> **THE PROBLEM**:
Present the following entries again, word for word and in full.

*** Opening GIVEN DATA ***

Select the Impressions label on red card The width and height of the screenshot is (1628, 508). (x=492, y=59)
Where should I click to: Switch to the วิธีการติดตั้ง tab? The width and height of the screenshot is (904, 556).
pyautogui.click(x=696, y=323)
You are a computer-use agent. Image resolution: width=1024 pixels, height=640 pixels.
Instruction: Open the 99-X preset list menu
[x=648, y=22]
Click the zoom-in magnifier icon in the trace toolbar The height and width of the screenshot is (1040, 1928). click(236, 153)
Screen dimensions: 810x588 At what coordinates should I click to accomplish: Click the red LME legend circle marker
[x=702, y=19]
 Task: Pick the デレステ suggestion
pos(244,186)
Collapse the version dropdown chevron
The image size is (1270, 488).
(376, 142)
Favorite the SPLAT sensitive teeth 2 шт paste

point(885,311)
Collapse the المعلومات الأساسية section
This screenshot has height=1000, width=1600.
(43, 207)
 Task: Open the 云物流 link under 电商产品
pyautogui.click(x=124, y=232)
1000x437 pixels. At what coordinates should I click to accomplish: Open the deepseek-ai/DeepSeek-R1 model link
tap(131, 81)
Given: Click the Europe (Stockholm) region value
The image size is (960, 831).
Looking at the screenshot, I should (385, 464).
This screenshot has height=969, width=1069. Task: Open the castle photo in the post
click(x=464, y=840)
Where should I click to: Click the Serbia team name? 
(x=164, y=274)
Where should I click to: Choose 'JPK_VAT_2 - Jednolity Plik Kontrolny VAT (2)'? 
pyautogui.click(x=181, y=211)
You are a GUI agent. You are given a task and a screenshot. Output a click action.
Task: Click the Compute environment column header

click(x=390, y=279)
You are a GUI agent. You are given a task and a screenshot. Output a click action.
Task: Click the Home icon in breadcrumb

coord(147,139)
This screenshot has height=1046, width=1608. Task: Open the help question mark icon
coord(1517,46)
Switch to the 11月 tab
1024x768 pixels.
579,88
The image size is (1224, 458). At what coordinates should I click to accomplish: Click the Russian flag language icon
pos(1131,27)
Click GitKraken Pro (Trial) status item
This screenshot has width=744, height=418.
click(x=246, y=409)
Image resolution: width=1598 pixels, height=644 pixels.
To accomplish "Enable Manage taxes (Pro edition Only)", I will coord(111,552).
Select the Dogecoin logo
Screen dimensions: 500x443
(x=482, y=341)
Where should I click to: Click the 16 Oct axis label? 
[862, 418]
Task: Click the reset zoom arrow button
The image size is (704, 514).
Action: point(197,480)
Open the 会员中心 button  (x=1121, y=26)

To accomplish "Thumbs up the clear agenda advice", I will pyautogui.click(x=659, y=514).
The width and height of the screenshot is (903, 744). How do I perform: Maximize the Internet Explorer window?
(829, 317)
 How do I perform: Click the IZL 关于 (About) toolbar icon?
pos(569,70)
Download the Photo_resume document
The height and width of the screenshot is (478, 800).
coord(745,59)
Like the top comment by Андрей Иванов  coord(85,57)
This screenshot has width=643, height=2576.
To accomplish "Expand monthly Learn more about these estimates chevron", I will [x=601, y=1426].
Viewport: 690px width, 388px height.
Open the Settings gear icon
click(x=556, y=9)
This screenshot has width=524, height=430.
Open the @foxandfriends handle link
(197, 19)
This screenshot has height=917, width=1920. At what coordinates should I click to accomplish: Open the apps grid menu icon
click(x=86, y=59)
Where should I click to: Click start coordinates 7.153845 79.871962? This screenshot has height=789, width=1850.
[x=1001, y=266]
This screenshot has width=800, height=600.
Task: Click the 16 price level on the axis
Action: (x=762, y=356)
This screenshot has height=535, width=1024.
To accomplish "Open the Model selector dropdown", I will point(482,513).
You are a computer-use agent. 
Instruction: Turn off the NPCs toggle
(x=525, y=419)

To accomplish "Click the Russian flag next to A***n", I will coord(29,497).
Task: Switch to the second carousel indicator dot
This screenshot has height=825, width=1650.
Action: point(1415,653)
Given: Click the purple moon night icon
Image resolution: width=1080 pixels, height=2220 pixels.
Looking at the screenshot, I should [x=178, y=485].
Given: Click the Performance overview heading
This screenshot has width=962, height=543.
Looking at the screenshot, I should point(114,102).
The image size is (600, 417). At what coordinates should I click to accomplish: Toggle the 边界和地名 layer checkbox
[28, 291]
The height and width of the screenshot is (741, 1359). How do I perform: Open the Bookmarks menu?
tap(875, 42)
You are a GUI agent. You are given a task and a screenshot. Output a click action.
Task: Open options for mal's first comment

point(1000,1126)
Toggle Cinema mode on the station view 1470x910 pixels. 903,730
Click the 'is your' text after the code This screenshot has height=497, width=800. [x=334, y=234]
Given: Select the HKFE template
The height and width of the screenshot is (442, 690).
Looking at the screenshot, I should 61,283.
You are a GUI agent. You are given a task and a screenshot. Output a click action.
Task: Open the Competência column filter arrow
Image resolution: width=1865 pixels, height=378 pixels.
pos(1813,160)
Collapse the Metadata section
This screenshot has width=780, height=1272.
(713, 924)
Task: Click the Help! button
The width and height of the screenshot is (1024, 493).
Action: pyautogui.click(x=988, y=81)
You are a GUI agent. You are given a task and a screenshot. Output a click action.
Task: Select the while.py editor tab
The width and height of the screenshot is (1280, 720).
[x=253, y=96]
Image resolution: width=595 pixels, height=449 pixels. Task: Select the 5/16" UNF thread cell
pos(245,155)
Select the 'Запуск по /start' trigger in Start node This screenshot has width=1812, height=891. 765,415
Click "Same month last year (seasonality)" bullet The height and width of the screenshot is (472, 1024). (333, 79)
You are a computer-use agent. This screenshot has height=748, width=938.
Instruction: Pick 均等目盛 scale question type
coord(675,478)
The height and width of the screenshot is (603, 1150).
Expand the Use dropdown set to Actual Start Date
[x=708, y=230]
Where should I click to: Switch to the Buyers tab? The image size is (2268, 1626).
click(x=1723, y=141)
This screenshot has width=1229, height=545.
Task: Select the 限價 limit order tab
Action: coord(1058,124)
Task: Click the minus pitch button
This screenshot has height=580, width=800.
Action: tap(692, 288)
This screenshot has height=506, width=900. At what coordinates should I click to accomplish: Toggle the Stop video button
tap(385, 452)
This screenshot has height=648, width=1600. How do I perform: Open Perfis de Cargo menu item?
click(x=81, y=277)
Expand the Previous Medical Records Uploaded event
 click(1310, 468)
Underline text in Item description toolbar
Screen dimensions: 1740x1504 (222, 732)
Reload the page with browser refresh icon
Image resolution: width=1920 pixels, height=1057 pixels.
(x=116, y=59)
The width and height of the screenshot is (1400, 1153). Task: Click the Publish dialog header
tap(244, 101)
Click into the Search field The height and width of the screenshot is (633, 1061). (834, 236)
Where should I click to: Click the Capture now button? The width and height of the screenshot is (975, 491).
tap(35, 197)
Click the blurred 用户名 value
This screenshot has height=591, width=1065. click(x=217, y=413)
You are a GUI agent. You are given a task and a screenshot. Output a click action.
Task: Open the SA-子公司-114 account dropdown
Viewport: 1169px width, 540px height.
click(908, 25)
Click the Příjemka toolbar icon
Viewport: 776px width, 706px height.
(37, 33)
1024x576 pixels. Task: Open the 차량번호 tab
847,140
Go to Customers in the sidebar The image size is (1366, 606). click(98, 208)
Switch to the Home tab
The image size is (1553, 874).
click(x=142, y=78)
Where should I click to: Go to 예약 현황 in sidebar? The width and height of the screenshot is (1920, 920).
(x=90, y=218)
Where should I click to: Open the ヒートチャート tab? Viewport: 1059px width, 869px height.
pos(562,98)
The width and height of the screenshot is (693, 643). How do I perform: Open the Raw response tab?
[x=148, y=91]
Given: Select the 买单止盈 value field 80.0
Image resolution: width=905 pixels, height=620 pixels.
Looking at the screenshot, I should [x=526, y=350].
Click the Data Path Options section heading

*** Closing GIVEN DATA ***

> **OUTPUT BELOW**:
Select the Impressions label on red card The width and height of the screenshot is (1628, 508). (x=492, y=59)
Where should I click to: Switch to the วิธีการติดตั้ง tab? The width and height of the screenshot is (904, 556).
pyautogui.click(x=696, y=323)
You are a computer-use agent. Image resolution: width=1024 pixels, height=640 pixels.
Instruction: Open the 99-X preset list menu
[x=648, y=22]
Click the zoom-in magnifier icon in the trace toolbar The height and width of the screenshot is (1040, 1928). click(236, 153)
Screen dimensions: 810x588 At what coordinates should I click to accomplish: Click the red LME legend circle marker
[x=702, y=19]
 Task: Pick the デレステ suggestion
pos(244,186)
Collapse the version dropdown chevron
The image size is (1270, 488).
(376, 142)
Favorite the SPLAT sensitive teeth 2 шт paste

point(885,311)
Collapse the المعلومات الأساسية section
This screenshot has height=1000, width=1600.
(43, 207)
 Task: Open the 云物流 link under 电商产品
pyautogui.click(x=124, y=232)
1000x437 pixels. At what coordinates should I click to accomplish: Open the deepseek-ai/DeepSeek-R1 model link
tap(131, 81)
Given: Click the Europe (Stockholm) region value
The image size is (960, 831).
Looking at the screenshot, I should (385, 464).
This screenshot has height=969, width=1069. Task: Open the castle photo in the post
click(x=464, y=840)
Where should I click to: Click the Serbia team name? 
(x=164, y=274)
Where should I click to: Choose 'JPK_VAT_2 - Jednolity Plik Kontrolny VAT (2)'? 
pyautogui.click(x=181, y=211)
You are a GUI agent. You are given a task and a screenshot. Output a click action.
Task: Click the Compute environment column header

click(x=390, y=279)
You are a GUI agent. You are given a task and a screenshot. Output a click action.
Task: Click the Home icon in breadcrumb

coord(147,139)
This screenshot has height=1046, width=1608. Task: Open the help question mark icon
coord(1517,46)
Switch to the 11月 tab
1024x768 pixels.
579,88
The image size is (1224, 458). At what coordinates should I click to accomplish: Click the Russian flag language icon
pos(1131,27)
Click GitKraken Pro (Trial) status item
This screenshot has width=744, height=418.
click(x=246, y=409)
Image resolution: width=1598 pixels, height=644 pixels.
To accomplish "Enable Manage taxes (Pro edition Only)", I will coord(111,552).
Select the Dogecoin logo
Screen dimensions: 500x443
(x=482, y=341)
Where should I click to: Click the 16 Oct axis label? 
[862, 418]
Task: Click the reset zoom arrow button
The image size is (704, 514).
Action: point(197,480)
Open the 会员中心 button  (x=1121, y=26)

To accomplish "Thumbs up the clear agenda advice", I will pyautogui.click(x=659, y=514).
The width and height of the screenshot is (903, 744). How do I perform: Maximize the Internet Explorer window?
(829, 317)
 How do I perform: Click the IZL 关于 (About) toolbar icon?
pos(569,70)
Download the Photo_resume document
The height and width of the screenshot is (478, 800).
coord(745,59)
Like the top comment by Андрей Иванов  coord(85,57)
This screenshot has width=643, height=2576.
To accomplish "Expand monthly Learn more about these estimates chevron", I will [x=601, y=1426].
Viewport: 690px width, 388px height.
Open the Settings gear icon
click(x=556, y=9)
This screenshot has width=524, height=430.
Open the @foxandfriends handle link
(197, 19)
This screenshot has height=917, width=1920. At what coordinates should I click to accomplish: Open the apps grid menu icon
click(x=86, y=59)
Where should I click to: Click start coordinates 7.153845 79.871962? This screenshot has height=789, width=1850.
[x=1001, y=266]
This screenshot has width=800, height=600.
Task: Click the 16 price level on the axis
Action: (x=762, y=356)
This screenshot has height=535, width=1024.
To accomplish "Open the Model selector dropdown", I will point(482,513).
You are a computer-use agent. 
Instruction: Turn off the NPCs toggle
(x=525, y=419)

To accomplish "Click the Russian flag next to A***n", I will coord(29,497).
Task: Switch to the second carousel indicator dot
This screenshot has height=825, width=1650.
Action: point(1415,653)
Given: Click the purple moon night icon
Image resolution: width=1080 pixels, height=2220 pixels.
Looking at the screenshot, I should [x=178, y=485].
Given: Click the Performance overview heading
This screenshot has width=962, height=543.
Looking at the screenshot, I should point(114,102).
The image size is (600, 417). At what coordinates should I click to accomplish: Toggle the 边界和地名 layer checkbox
[28, 291]
The height and width of the screenshot is (741, 1359). How do I perform: Open the Bookmarks menu?
tap(875, 42)
You are a GUI agent. You are given a task and a screenshot. Output a click action.
Task: Open options for mal's first comment

point(1000,1126)
Toggle Cinema mode on the station view 1470x910 pixels. 903,730
Click the 'is your' text after the code This screenshot has height=497, width=800. [x=334, y=234]
Given: Select the HKFE template
The height and width of the screenshot is (442, 690).
Looking at the screenshot, I should 61,283.
You are a GUI agent. You are given a task and a screenshot. Output a click action.
Task: Open the Competência column filter arrow
Image resolution: width=1865 pixels, height=378 pixels.
pos(1813,160)
Collapse the Metadata section
This screenshot has width=780, height=1272.
(713, 924)
Task: Click the Help! button
The width and height of the screenshot is (1024, 493).
Action: pyautogui.click(x=988, y=81)
You are a GUI agent. You are given a task and a screenshot. Output a click action.
Task: Select the while.py editor tab
The width and height of the screenshot is (1280, 720).
[x=253, y=96]
Image resolution: width=595 pixels, height=449 pixels. Task: Select the 5/16" UNF thread cell
pos(245,155)
Select the 'Запуск по /start' trigger in Start node This screenshot has width=1812, height=891. 765,415
Click "Same month last year (seasonality)" bullet The height and width of the screenshot is (472, 1024). (333, 79)
You are a computer-use agent. This screenshot has height=748, width=938.
Instruction: Pick 均等目盛 scale question type
coord(675,478)
The height and width of the screenshot is (603, 1150).
Expand the Use dropdown set to Actual Start Date
[x=708, y=230]
Where should I click to: Switch to the Buyers tab? The image size is (2268, 1626).
click(x=1723, y=141)
This screenshot has width=1229, height=545.
Task: Select the 限價 limit order tab
Action: coord(1058,124)
Task: Click the minus pitch button
This screenshot has height=580, width=800.
Action: tap(692, 288)
This screenshot has height=506, width=900. At what coordinates should I click to accomplish: Toggle the Stop video button
tap(385, 452)
This screenshot has height=648, width=1600. How do I perform: Open Perfis de Cargo menu item?
click(x=81, y=277)
Expand the Previous Medical Records Uploaded event
 click(1310, 468)
Underline text in Item description toolbar
Screen dimensions: 1740x1504 (222, 732)
Reload the page with browser refresh icon
Image resolution: width=1920 pixels, height=1057 pixels.
(x=116, y=59)
The width and height of the screenshot is (1400, 1153). Task: Click the Publish dialog header
tap(244, 101)
Click into the Search field The height and width of the screenshot is (633, 1061). (834, 236)
Where should I click to: Click the Capture now button? The width and height of the screenshot is (975, 491).
tap(35, 197)
Click the blurred 用户名 value
This screenshot has height=591, width=1065. click(x=217, y=413)
You are a GUI agent. You are given a task and a screenshot. Output a click action.
Task: Open the SA-子公司-114 account dropdown
Viewport: 1169px width, 540px height.
click(908, 25)
Click the Příjemka toolbar icon
Viewport: 776px width, 706px height.
(37, 33)
1024x576 pixels. Task: Open the 차량번호 tab
847,140
Go to Customers in the sidebar The image size is (1366, 606). click(98, 208)
Switch to the Home tab
The image size is (1553, 874).
click(x=142, y=78)
Where should I click to: Go to 예약 현황 in sidebar? The width and height of the screenshot is (1920, 920).
(x=90, y=218)
Where should I click to: Open the ヒートチャート tab? Viewport: 1059px width, 869px height.
pos(562,98)
The width and height of the screenshot is (693, 643). How do I perform: Open the Raw response tab?
[x=148, y=91]
Given: Select the 买单止盈 value field 80.0
Image resolution: width=905 pixels, height=620 pixels.
Looking at the screenshot, I should [x=526, y=350].
Click the Data Path Options section heading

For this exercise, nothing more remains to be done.